Stress. We all have it, and we’re all trying to get rid of it. It gives us wrinkles, bad nail-biting habits, and premature death (or so the experts say). Well, psychologist Kelly McGonigal is here to give you a stress intervention (and no, she will not tell you to take deep breaths or do more yoga). In her talk, “How to make stress your friend,” McGongical drops a pretty unbelievable statistic: a study estimated that 20,000 people a year die prematurely from the belief that stress is bad for you. Let me repeat: people die from stressing about stress. How stressful is that?

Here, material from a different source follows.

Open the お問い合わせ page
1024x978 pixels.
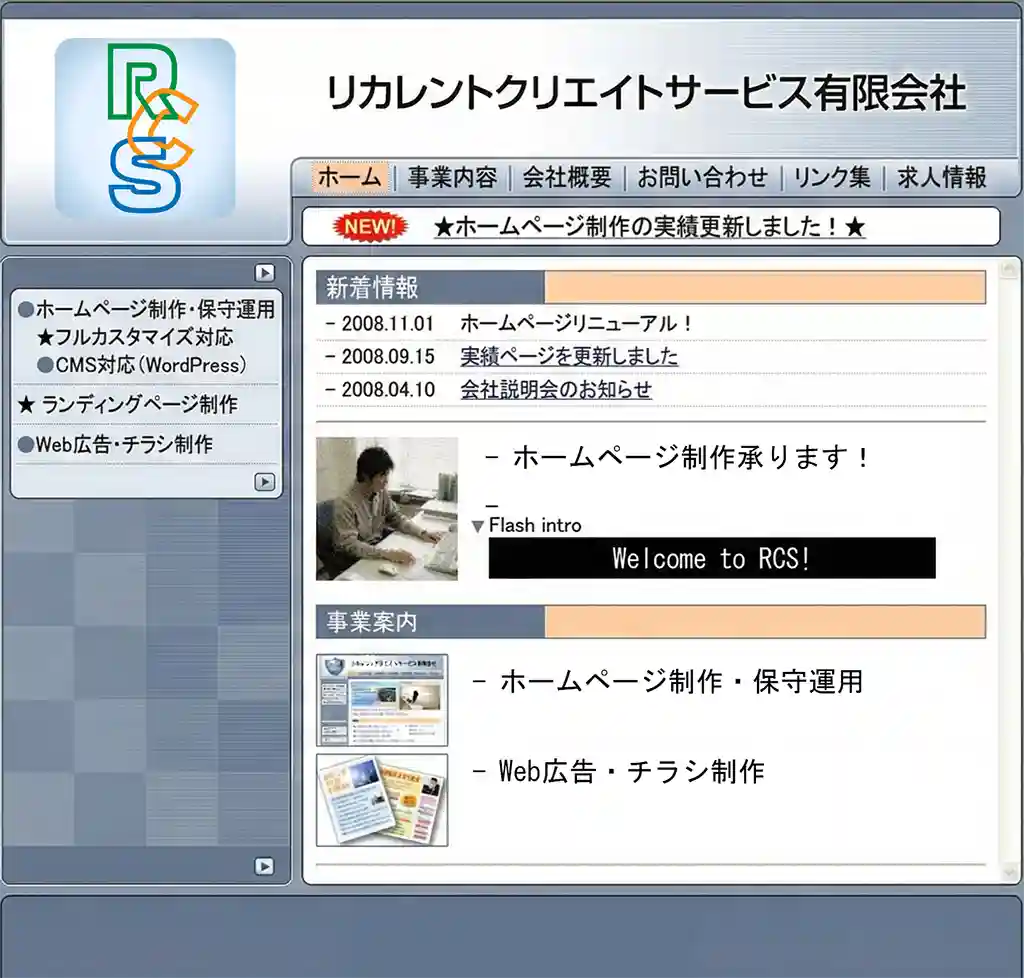tap(700, 178)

But fear not. McGonigal uses physiological and psychological evidence to show that simply changing the way you think about stress can make you healthier and happier, and I must warn you, she will turn everything you ever believed about stress and stress management completely upside down. Proving that the presence of stress actually motivates us to be more social, more connective, more empathetic, and more physically healthy. McGonigal argues:
“When you choose to view your stress response as helpful, you create the biology of courage. And when you choose to connect with others under stress, you create resilience… Stress gives us access to our hearts.”
So whether you’re stressed out by school, a job, or an epic fundraising campaign, use that pounding heart and pumping adrenaline to reach out, support, and connect with those around you: it will make you and others happier and ironically enough, it will ease the stress.